(WHAT YOU HAVE TO DO):
Search the entries for lines that contain the word "beside", and report each one found.
━━━ DATA RECORDS
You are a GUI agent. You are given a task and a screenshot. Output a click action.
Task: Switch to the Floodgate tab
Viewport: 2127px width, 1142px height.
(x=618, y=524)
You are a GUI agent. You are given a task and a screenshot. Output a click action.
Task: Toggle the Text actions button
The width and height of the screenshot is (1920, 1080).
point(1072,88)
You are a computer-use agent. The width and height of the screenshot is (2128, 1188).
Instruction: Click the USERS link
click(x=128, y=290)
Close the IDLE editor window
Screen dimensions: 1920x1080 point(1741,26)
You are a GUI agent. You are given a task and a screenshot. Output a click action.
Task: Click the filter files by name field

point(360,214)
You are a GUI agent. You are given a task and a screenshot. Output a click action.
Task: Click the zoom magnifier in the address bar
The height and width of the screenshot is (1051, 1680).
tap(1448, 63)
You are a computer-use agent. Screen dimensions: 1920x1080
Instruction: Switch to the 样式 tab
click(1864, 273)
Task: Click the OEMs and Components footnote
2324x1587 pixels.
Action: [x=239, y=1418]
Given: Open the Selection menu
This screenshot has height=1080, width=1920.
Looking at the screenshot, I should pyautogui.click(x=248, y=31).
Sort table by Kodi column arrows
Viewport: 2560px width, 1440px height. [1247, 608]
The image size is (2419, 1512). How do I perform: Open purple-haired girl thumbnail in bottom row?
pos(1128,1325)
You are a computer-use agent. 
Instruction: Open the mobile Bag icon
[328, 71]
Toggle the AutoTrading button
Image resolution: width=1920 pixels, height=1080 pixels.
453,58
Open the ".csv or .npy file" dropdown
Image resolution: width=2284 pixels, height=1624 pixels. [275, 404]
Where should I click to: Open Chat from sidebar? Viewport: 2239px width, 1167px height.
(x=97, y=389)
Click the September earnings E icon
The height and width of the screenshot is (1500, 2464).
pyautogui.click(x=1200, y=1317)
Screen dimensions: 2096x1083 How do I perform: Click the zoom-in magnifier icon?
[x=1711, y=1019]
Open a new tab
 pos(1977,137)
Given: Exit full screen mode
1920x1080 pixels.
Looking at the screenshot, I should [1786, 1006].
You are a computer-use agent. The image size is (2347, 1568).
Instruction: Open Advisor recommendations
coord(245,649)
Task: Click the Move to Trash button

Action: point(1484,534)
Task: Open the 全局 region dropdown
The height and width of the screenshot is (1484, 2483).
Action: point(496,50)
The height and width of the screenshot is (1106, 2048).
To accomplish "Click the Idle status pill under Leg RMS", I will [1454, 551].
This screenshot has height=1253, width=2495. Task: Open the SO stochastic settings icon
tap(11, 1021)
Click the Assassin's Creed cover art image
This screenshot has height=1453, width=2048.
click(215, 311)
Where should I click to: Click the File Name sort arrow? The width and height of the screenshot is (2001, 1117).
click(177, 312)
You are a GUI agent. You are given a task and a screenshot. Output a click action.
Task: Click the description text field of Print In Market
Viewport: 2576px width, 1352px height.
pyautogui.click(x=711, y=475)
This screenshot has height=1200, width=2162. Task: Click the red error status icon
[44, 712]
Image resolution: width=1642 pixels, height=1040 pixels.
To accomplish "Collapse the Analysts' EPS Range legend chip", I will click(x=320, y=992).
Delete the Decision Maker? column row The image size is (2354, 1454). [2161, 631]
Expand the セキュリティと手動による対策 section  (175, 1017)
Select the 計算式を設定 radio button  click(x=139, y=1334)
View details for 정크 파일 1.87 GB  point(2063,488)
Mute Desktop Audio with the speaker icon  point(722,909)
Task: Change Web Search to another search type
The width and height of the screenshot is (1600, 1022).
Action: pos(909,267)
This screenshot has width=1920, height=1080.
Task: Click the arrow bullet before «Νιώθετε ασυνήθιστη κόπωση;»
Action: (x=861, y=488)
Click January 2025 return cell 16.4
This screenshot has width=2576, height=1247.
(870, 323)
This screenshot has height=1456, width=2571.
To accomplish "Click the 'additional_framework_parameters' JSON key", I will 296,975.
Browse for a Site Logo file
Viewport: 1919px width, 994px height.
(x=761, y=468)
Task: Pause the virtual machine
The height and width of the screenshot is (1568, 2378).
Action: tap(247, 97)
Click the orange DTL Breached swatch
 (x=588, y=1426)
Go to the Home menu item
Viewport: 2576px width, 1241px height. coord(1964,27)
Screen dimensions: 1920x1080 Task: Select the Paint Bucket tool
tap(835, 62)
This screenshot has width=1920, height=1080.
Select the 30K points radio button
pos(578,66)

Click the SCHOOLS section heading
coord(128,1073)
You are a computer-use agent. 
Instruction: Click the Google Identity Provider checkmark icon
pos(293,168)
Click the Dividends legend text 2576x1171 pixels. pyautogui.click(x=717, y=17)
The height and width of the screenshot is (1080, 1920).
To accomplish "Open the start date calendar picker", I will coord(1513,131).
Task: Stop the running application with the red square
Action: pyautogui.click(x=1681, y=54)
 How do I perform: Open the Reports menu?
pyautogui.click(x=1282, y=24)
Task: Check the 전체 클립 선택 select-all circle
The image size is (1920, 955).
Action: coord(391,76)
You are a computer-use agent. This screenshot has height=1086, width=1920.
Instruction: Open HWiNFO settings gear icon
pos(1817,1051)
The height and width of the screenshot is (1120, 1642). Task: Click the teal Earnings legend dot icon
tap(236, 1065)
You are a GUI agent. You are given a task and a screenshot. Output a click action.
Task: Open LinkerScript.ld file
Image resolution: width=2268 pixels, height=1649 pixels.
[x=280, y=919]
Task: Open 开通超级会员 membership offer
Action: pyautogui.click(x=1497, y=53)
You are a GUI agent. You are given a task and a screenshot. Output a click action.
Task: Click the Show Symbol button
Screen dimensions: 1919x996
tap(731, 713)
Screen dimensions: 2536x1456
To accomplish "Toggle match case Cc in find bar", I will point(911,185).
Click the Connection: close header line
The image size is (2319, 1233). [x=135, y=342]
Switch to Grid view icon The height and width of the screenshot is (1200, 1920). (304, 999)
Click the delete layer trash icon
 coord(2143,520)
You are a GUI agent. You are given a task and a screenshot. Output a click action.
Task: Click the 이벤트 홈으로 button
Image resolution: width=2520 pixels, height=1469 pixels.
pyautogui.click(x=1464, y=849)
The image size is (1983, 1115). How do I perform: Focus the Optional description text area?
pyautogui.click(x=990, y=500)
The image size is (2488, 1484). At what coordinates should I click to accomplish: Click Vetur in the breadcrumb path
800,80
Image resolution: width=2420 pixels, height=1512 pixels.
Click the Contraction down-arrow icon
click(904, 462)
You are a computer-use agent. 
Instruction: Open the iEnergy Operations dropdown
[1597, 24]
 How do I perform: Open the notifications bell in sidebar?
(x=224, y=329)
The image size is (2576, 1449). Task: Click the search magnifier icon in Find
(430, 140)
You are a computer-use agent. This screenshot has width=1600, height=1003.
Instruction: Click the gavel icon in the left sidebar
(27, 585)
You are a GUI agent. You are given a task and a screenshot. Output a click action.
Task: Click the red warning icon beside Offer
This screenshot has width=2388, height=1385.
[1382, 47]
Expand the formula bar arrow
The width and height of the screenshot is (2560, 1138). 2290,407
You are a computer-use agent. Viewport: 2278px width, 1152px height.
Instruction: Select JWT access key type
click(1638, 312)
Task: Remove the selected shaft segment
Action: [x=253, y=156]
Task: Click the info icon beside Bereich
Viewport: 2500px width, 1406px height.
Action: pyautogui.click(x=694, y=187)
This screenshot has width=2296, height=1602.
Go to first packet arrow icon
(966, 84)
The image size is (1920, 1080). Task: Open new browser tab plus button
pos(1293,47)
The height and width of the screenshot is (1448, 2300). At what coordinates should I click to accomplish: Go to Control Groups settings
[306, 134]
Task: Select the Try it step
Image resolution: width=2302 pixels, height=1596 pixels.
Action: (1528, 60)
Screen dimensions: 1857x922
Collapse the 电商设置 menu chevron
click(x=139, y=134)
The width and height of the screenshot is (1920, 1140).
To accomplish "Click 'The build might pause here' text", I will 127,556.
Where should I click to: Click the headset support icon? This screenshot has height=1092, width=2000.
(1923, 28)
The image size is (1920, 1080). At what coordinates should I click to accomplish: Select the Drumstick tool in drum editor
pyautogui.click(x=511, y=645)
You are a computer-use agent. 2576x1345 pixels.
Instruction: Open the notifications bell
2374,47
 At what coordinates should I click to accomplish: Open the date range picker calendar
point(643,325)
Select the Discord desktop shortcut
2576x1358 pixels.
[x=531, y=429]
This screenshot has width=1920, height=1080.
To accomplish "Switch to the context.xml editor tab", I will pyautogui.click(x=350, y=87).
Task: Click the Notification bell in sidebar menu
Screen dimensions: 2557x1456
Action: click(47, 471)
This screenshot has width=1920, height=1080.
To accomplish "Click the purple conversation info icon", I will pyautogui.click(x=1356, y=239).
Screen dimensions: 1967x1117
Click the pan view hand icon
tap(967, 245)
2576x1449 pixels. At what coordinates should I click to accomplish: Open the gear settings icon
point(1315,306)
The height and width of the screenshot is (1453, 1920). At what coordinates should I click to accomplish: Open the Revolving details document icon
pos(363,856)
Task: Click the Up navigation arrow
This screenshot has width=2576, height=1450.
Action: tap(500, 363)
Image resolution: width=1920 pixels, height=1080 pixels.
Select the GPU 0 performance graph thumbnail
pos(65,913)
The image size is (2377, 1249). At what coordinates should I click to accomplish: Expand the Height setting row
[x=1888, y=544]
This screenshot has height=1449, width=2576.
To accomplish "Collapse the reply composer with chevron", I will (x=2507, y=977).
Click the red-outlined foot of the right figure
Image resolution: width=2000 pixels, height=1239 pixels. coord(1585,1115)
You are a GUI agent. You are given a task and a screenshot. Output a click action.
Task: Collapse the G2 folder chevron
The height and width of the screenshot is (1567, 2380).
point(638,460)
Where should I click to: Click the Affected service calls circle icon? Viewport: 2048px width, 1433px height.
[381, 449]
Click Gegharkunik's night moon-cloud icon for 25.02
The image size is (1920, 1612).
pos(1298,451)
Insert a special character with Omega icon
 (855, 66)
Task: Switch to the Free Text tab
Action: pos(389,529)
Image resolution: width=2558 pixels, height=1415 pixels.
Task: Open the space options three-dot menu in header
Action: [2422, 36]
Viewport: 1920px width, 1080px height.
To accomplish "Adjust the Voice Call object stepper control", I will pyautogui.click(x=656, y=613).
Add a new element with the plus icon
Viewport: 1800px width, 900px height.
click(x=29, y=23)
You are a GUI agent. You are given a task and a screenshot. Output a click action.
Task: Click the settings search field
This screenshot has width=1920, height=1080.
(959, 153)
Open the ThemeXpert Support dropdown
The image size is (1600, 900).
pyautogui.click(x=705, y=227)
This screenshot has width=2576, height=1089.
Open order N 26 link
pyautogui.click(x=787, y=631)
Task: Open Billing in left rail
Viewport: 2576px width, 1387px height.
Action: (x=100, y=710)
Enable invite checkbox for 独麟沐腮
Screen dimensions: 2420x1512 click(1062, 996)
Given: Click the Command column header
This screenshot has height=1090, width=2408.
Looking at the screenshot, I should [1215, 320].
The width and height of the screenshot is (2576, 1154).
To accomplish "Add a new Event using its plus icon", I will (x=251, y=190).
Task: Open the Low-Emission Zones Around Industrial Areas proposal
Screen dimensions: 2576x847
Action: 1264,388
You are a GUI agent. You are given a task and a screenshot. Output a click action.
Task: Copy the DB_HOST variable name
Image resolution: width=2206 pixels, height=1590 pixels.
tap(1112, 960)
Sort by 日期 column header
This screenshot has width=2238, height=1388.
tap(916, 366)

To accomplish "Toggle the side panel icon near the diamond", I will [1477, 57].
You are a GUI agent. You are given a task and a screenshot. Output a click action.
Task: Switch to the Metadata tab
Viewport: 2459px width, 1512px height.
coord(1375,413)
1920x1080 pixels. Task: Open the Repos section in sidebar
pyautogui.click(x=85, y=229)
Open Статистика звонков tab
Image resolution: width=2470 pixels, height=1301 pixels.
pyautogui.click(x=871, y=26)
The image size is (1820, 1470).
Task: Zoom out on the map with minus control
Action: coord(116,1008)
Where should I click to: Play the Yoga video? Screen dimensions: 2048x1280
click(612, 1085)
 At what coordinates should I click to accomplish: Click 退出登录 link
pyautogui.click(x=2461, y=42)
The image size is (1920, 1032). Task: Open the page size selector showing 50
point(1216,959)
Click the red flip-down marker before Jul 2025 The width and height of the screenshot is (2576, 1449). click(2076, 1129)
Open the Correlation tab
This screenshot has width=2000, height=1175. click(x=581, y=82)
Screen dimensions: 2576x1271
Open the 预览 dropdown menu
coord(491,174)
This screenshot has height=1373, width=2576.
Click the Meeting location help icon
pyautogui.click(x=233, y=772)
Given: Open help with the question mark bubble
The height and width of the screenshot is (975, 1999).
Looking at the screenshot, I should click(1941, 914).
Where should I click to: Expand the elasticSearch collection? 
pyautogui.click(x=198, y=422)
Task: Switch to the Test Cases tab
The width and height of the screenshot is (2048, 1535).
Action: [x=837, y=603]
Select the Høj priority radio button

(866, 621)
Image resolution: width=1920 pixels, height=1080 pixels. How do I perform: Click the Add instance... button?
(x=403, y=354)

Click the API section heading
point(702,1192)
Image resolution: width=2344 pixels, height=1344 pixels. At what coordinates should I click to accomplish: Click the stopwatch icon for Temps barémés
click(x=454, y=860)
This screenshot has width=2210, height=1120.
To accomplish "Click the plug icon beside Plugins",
━━━━━━
(SOLUTION TO THE EXERCISE):
Task: Click the red warning icon beside Offer
Task: Click the info icon beside Bereich
To accomplish "Click the plug icon beside Plugins",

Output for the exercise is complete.